Christophe fut interloqué. Après avoir cherché, il dit :
— Pour faire de belles chansons !
Gottfried rit de nouveau, et dit :
— Tu veux faire des chansons, pour être un grand homme ; et tu veux être un grand homme, pour faire des chansons. Tu es comme un chien qui tourne après sa queue.
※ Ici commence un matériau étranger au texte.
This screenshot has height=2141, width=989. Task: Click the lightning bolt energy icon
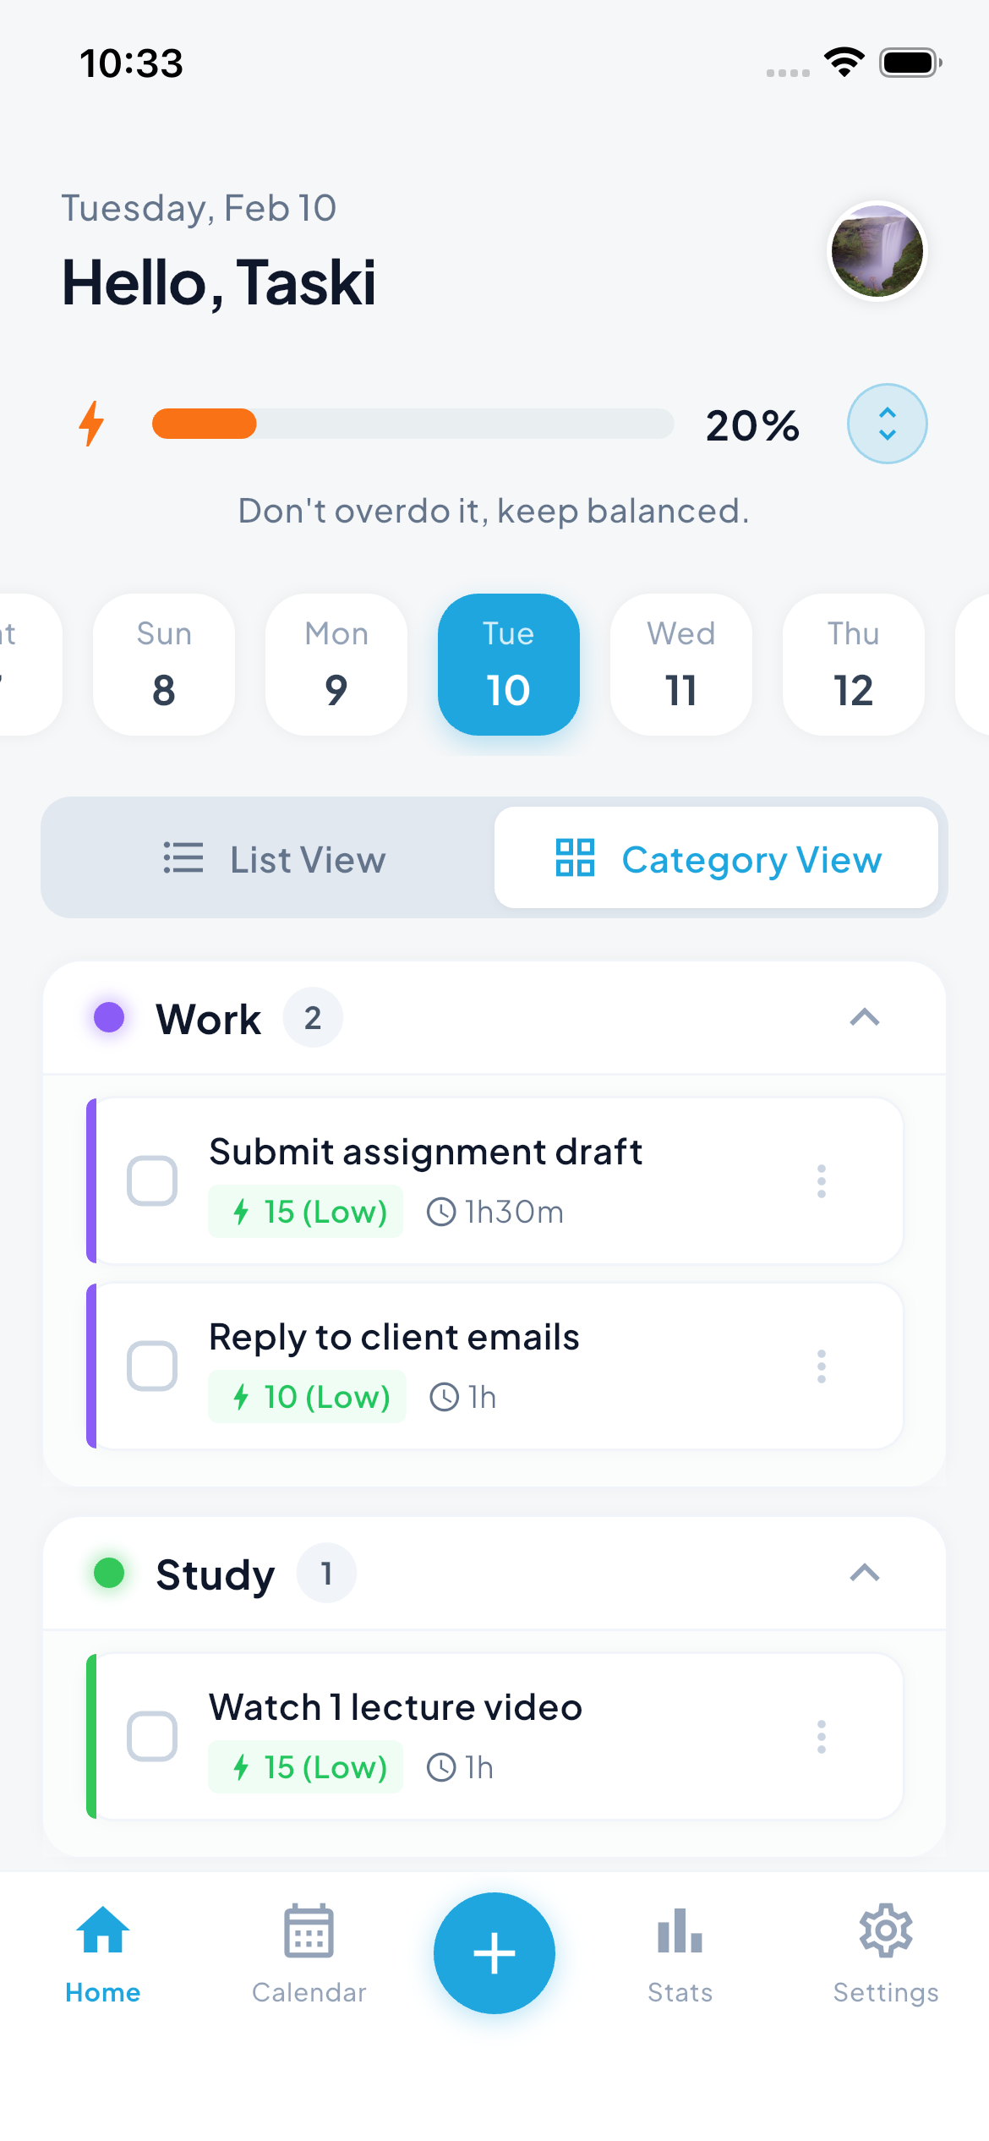pos(93,424)
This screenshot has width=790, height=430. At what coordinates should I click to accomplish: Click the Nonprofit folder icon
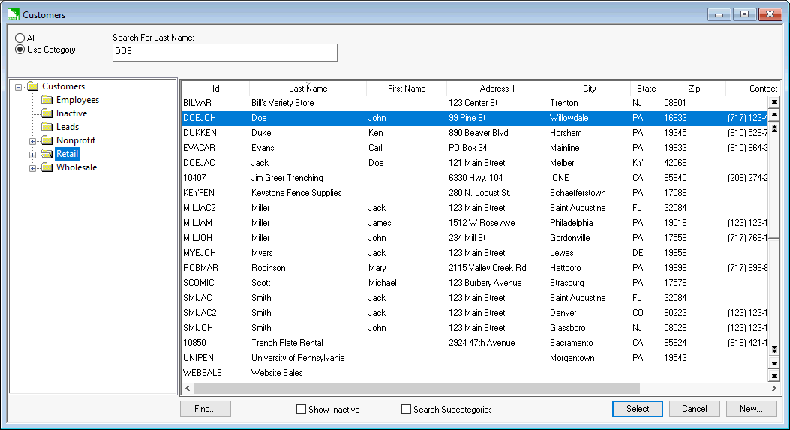point(47,140)
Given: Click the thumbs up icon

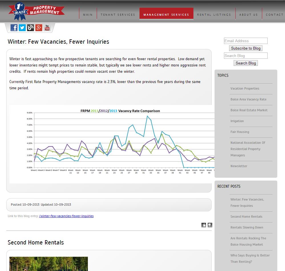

Christophe fut très froissé. À tout autre moment, il n’eût pas supporté que son oncle, dont il avait l’habitude de se moquer, se moquât de lui à son tour. Et, en même temps, il n’eût jamais pensé que Gottfried pût être assez intelligent pour l’embarrasser par un raisonnement. Il chercha un argument, ou une impertinence à lui répondre, et ne trouva rien. Gottfried continuait :
— Quand tu serais grand, comme d’ici à Coblentz, jamais tu ne feras une seule chanson.
Christophe se révolta :
— Et si je veux en faire !…
— Plus tu veux, moins tu peux. Pour en faire, il faut être comme eux. Écoute…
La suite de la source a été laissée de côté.